Smoothed Bellman Equation

Updated 30 March 2026

Smoothed Bellman equations are reformulations of traditional Bellman/HJB equations that introduce analytic smoothing (via softmax, Gaussian convolution, or PDE-based methods) to achieve differentiability and facilitate gradient-based optimization.
They are widely applied in reinforcement learning, stochastic control with delays, and risk-sensitive settings to enhance stability, improve convergence, and offer robust sample complexity in high-dimensional systems.
Methods such as entropy-regularized operators, Gaussian smoothing, and exponential transforms provide a trade-off between bias and variance while ensuring unique fixed points and effective continuous-time policy evaluation.

The smoothed Bellman equation denotes a family of reformulations of the classical Bellman or Hamilton–Jacobi–Bellman (HJB) equations in reinforcement learning (RL), stochastic control, and dynamic programming. These modifications introduce smoothing—via analytic convolution, entropy regularization, exponential transforms, or PDE-based generators—in order to address non-differentiability, improve regularity, and facilitate convergence in the presence of function approximation, time-discretization, or delay.

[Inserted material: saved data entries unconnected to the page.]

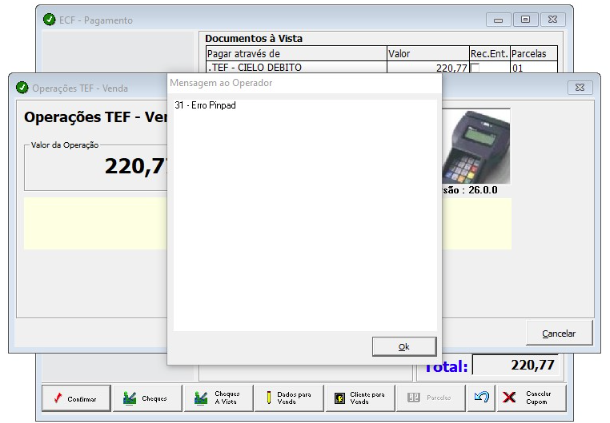
Task: Click the Valor cell showing 220,77
Action: click(x=426, y=67)
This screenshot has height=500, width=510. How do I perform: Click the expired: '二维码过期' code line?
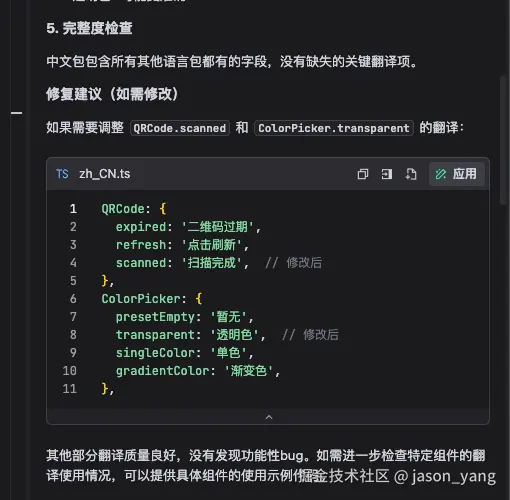[x=188, y=227]
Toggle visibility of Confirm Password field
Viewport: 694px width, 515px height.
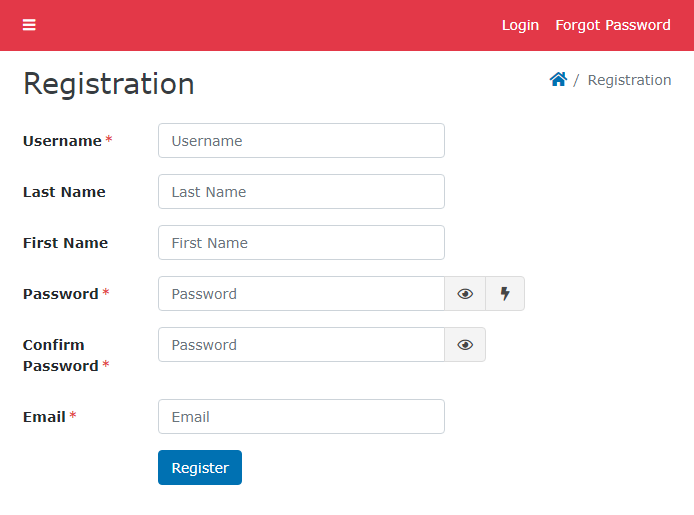point(465,345)
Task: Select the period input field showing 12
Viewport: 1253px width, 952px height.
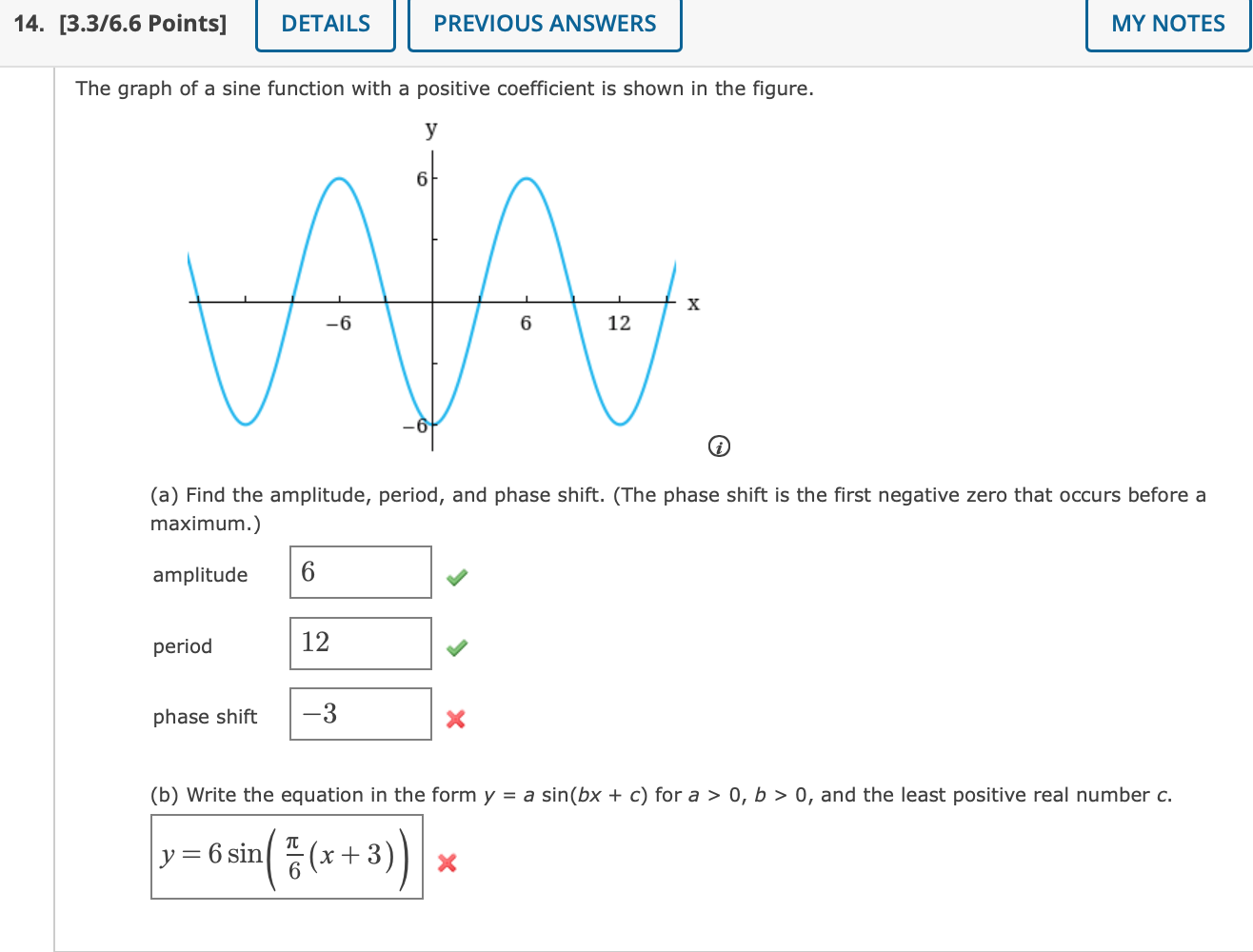Action: 360,644
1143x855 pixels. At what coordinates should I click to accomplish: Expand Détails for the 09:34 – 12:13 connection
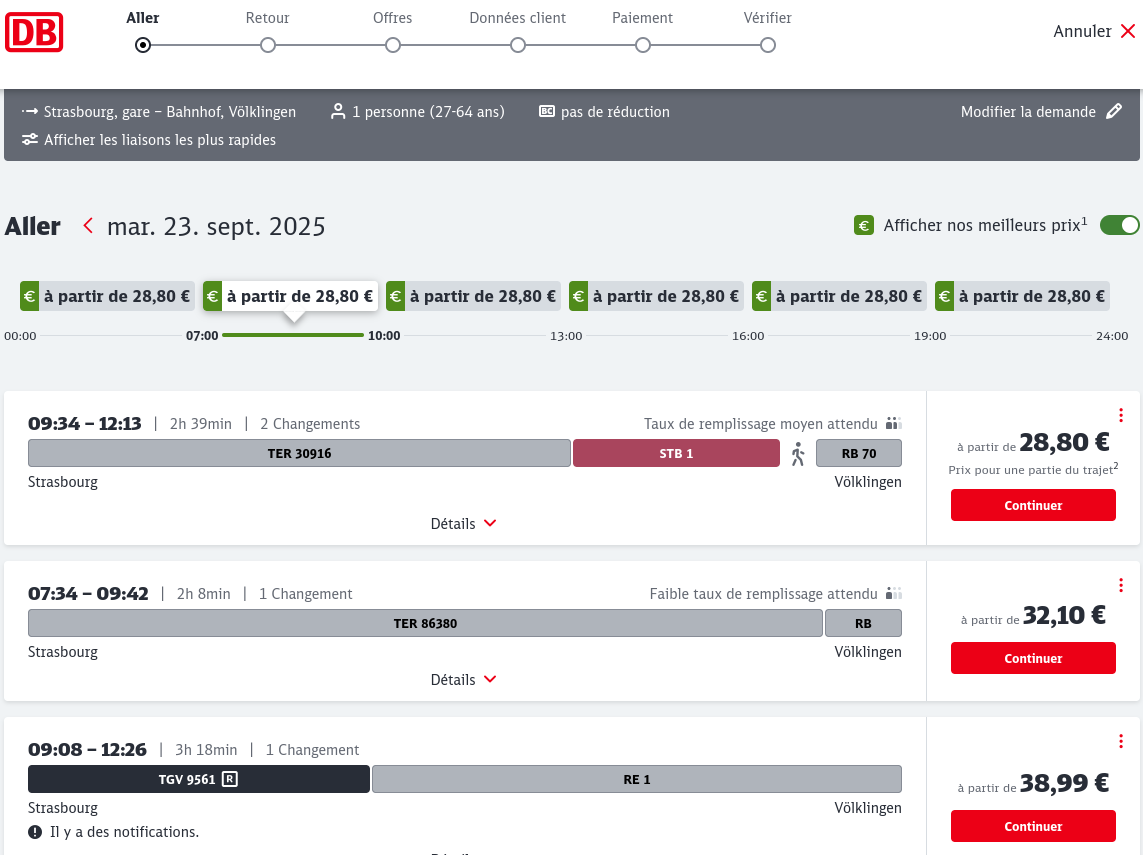click(463, 524)
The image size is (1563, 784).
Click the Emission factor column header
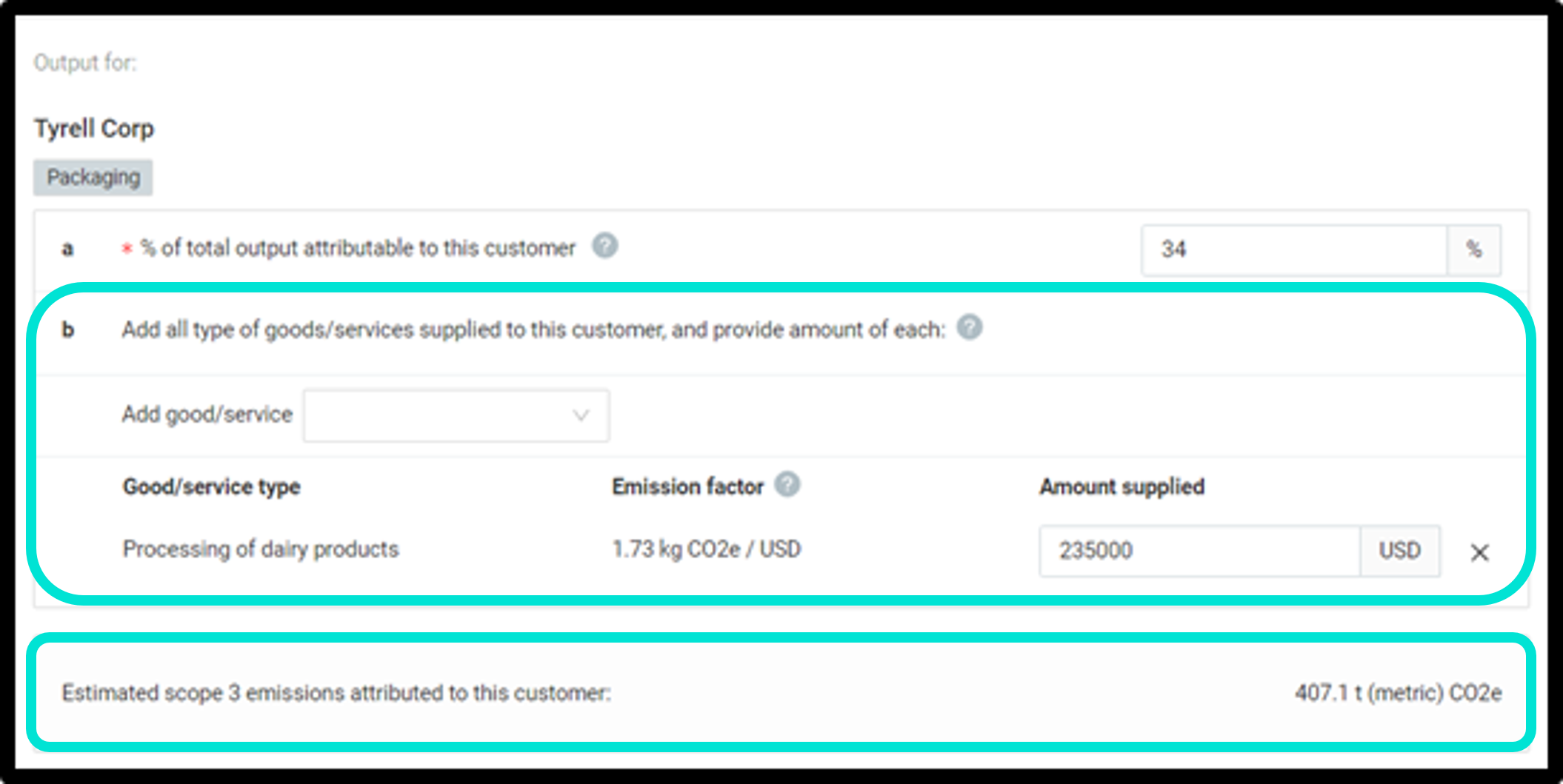coord(687,486)
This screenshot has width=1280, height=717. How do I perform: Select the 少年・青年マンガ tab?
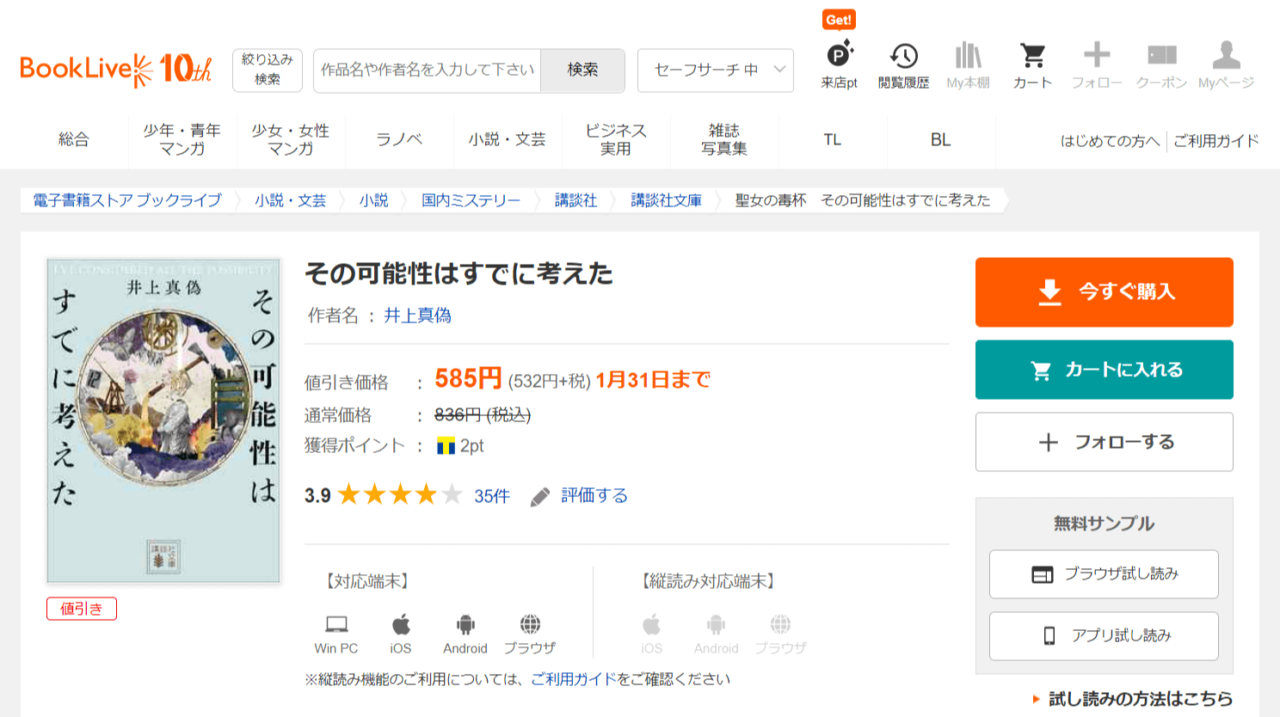click(182, 140)
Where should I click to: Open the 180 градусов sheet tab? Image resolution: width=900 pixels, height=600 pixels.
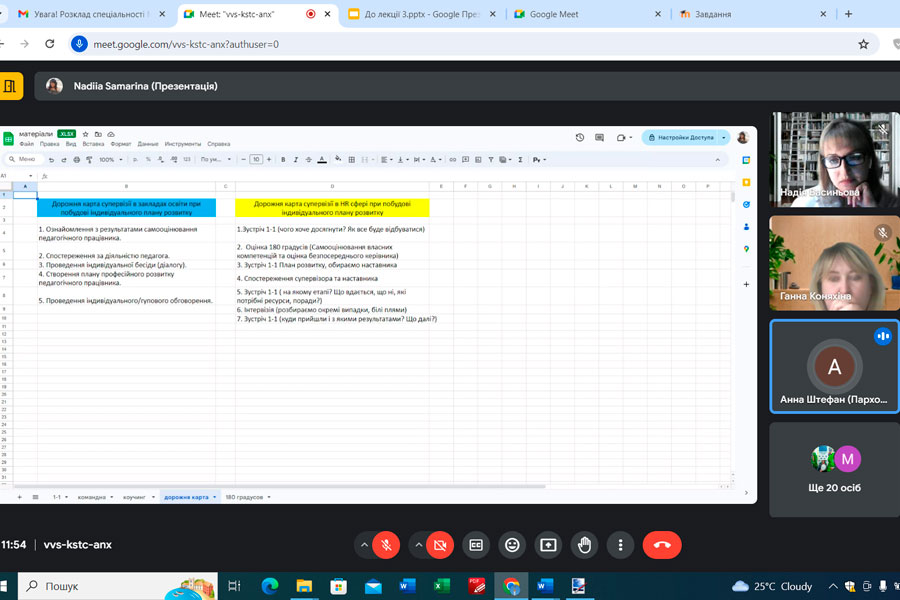[243, 497]
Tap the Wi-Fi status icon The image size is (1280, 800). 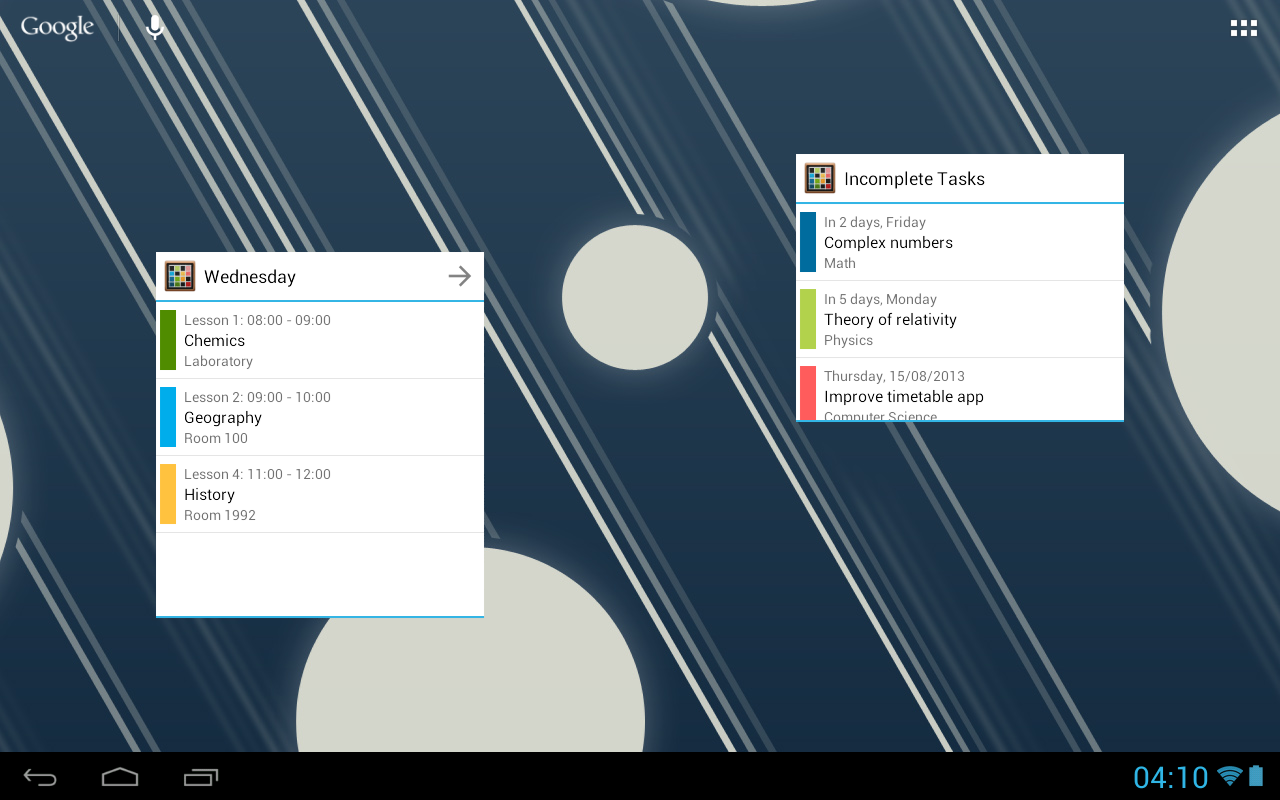pos(1232,777)
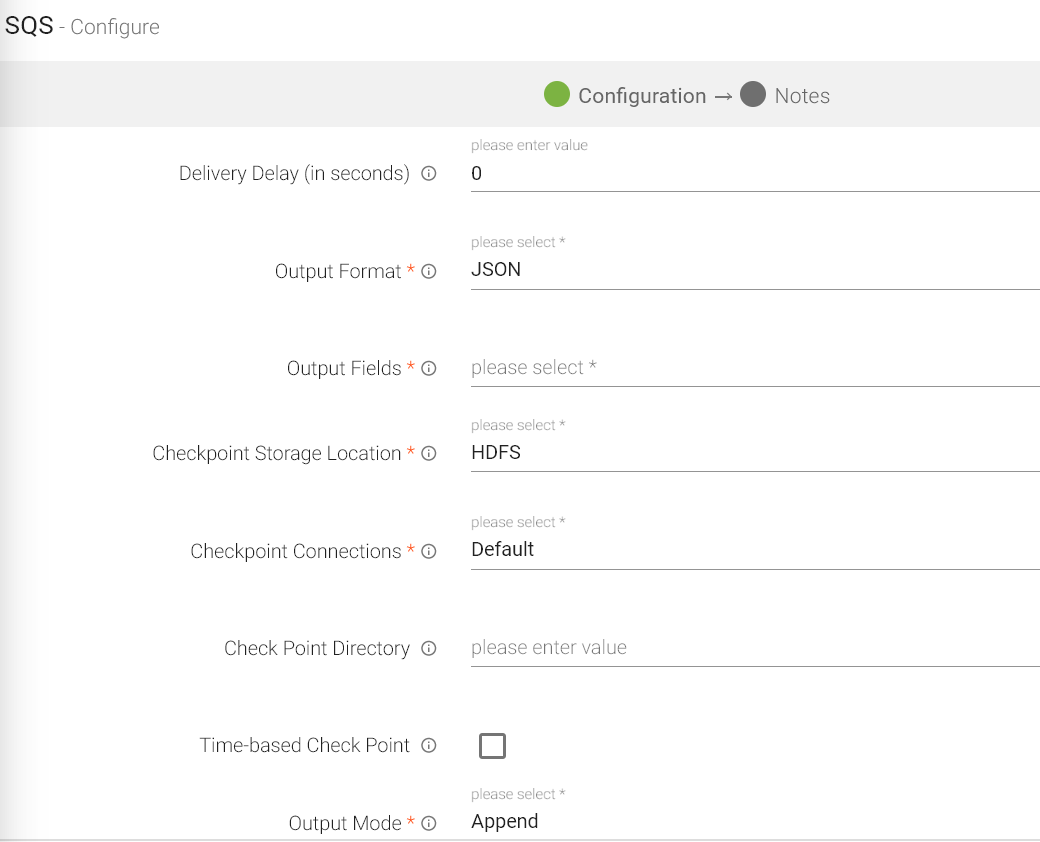Click the SQS - Configure page heading
1040x842 pixels.
(x=82, y=27)
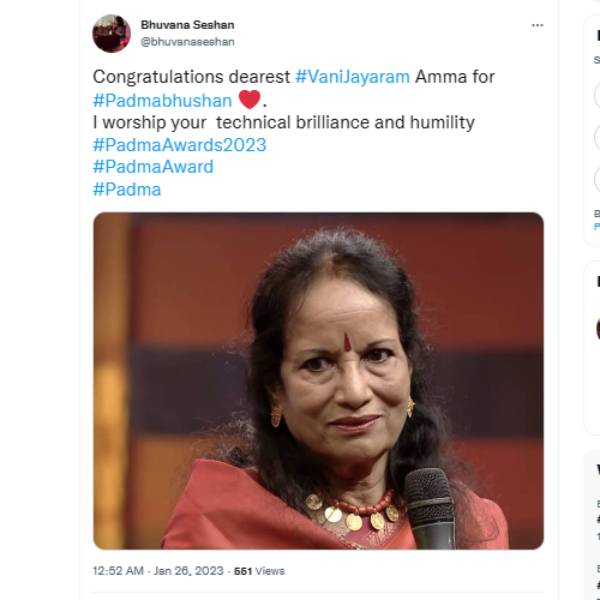Image resolution: width=600 pixels, height=600 pixels.
Task: Select the topmost circular item in right sidebar
Action: point(598,95)

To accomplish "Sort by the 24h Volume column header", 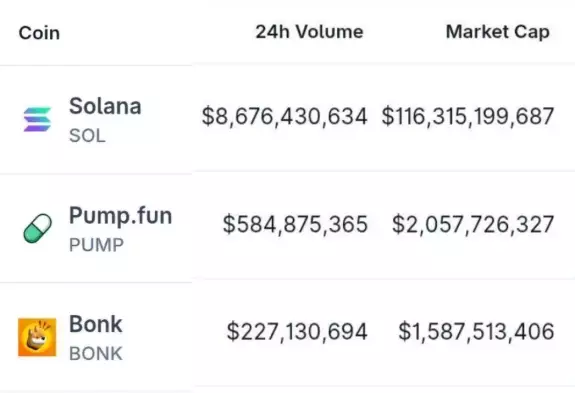I will click(x=309, y=32).
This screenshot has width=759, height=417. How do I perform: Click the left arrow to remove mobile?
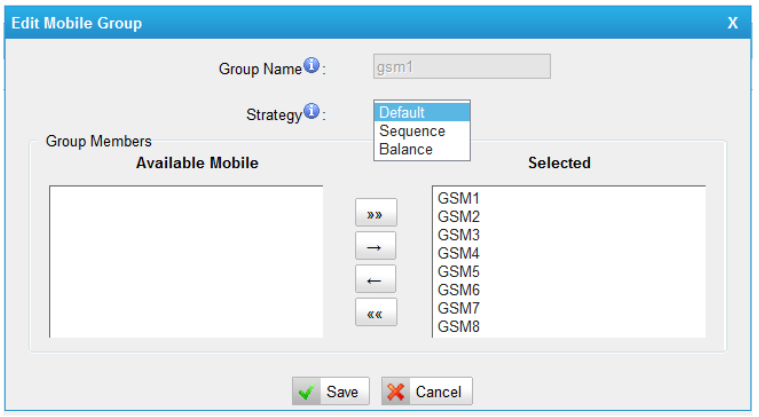(x=376, y=279)
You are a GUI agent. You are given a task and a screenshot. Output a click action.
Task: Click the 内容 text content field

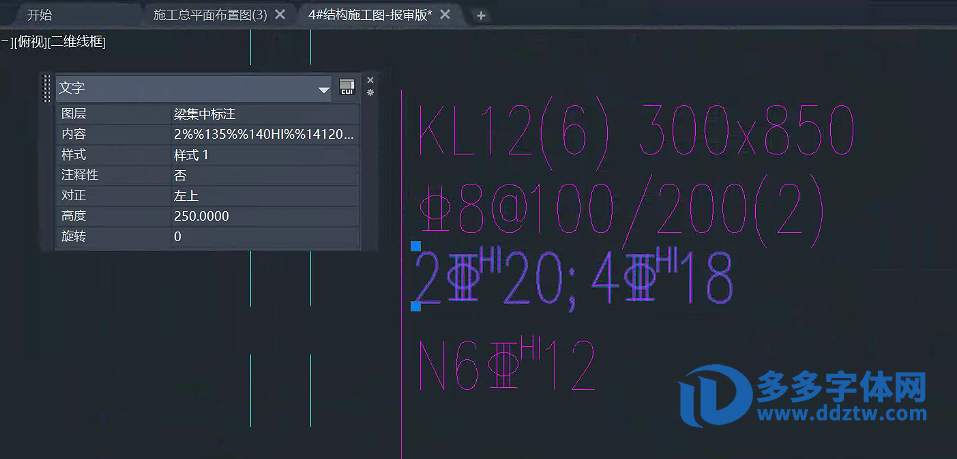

Smoothed Bellman equations have played central roles in stable RL with nonlinear approximators, risk-sensitive and robust planning, stochastic control with delays, and high-accuracy policy evaluation in continuous-time systems.

1. Classical Bellman Equations and Non-smoothness

The foundational Bellman equation for value functions in Markov Decision Processes (MDPs) or in control theory is

$(TV)(s)=\max_{a\in\mathcal{A}}\bigl\{R(s,a)+\gamma\,\mathbb{E}_{s'}V(s')\bigr\}$

with discount factor $\gamma\in[0,1)$ , reward $R$ , and transition kernel $P$ . In stochastic optimal control, the corresponding continuous-time HJB equation involves a “sup” over controls and a second-order semi-linear PDE. The max or sup operator introduces piecewise linearity and non-differentiability, complicating both analysis and practical optimization. This non-smoothness can cause instability or divergence under nonlinear function approximation, and precludes the use of gradient-based methods.

To address these shortcomings, smoothing approaches have been developed that replace the non-differentiable maximization with operations such as softmax (log-sum-exp), analytic convolution, entropy regularization, exponential transforms, or the replacement of discrete Bellman recursions with continuous PDEs.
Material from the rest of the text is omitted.